Giulio Maria Pasinetti
Posters-Accepted Abstracts: J Stem Cell Res Ther
The convergence of several unique features of Alzheimer’s disease (AD) [e.g., heterogeneity, complex polygenic etiology,
and prolonged asymptomatic phase] indicates the need for large cohorts of well-characterized populations from diverse
backgrounds volunteers for: 1) Longitudinal epidemiological studies to discover/validate putative risk factors, and 2) clinical
studies for prospective validation of potential preventive interventions. In addition, many epidemiological studies indicate
that people with diabetes are at higher risk of eventually developing AD. A longitudinal database involving at-risk populations
is essential to address the future needs of a prevention initiative. Along with ‘Big-Data’, the field of therapy development will
require novel computational capabilities to not only sort out the complex interactions between type 2 diabetes (T2D) and
cognitive deterioration in AD, but also to discover-validate technologies for early and accurate detection.
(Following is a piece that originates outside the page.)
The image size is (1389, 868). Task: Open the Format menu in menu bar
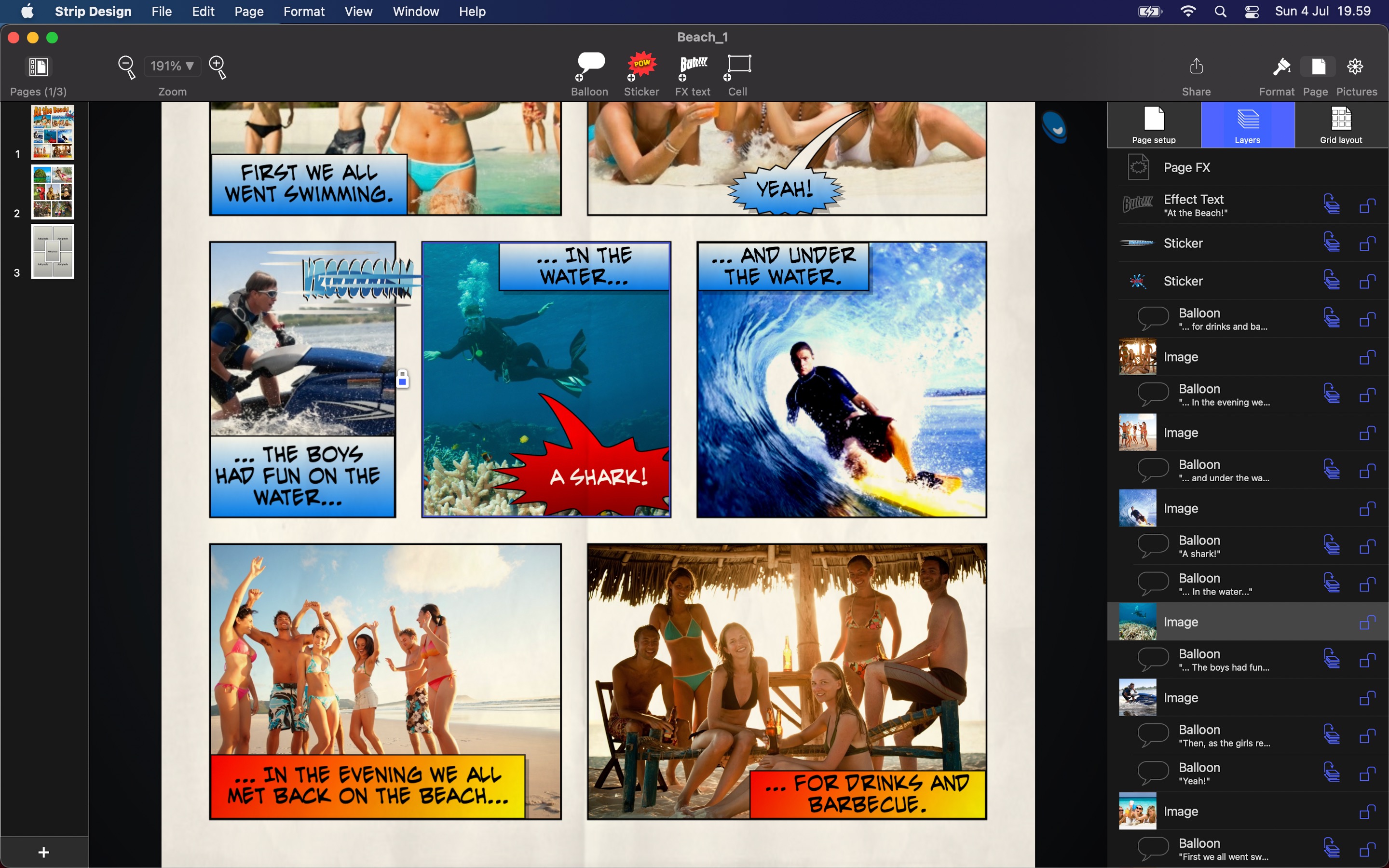tap(304, 12)
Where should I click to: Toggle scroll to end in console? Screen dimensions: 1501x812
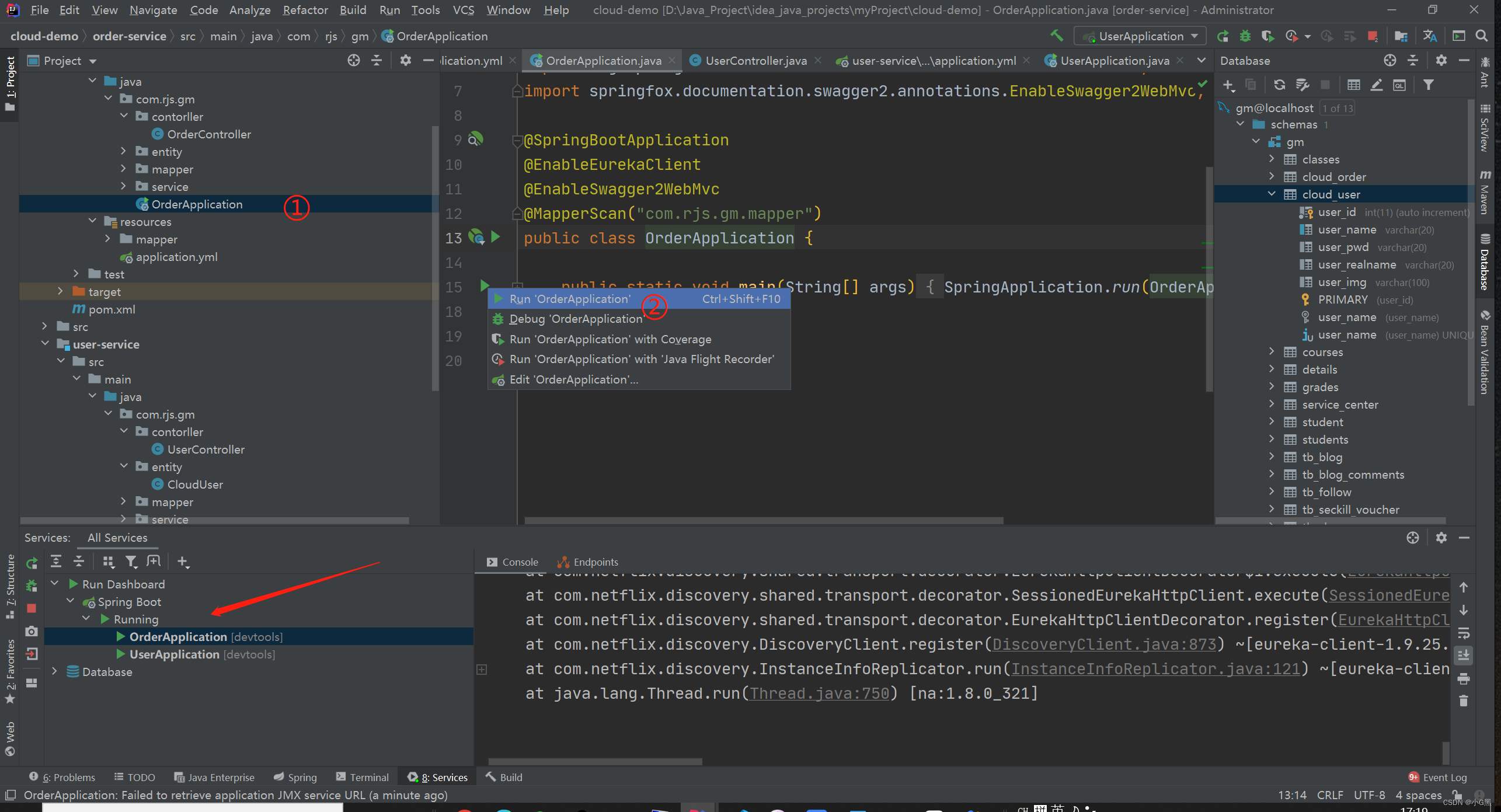point(1463,656)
We used data from
public genome-wide association studies (GWAS) to explore the association single-nucleotide polymorphisms (SNPs) between
T2D and AD. We then integrated pathway data with gene ontology data, expressional quantitative trait loci (eQTL), and coexpression
networks to explore the function of the shared SNPs. We found a significant overlap (p=4.9E-19) between SNPs of
T2D and AD. 927 SNPs were associated with both AD and T2D, and we found that they influence 190 genes in brain tissue
and 416 in T2D-relevant peripheral tissues. Interestingly, we found that certain mitochondria and innate immune response
pathways are particularly enriched. Collectively, we found that T2D and AD share common genetic risk factors, which may
partially explain the epidemiological observation of the disease incidence correlation.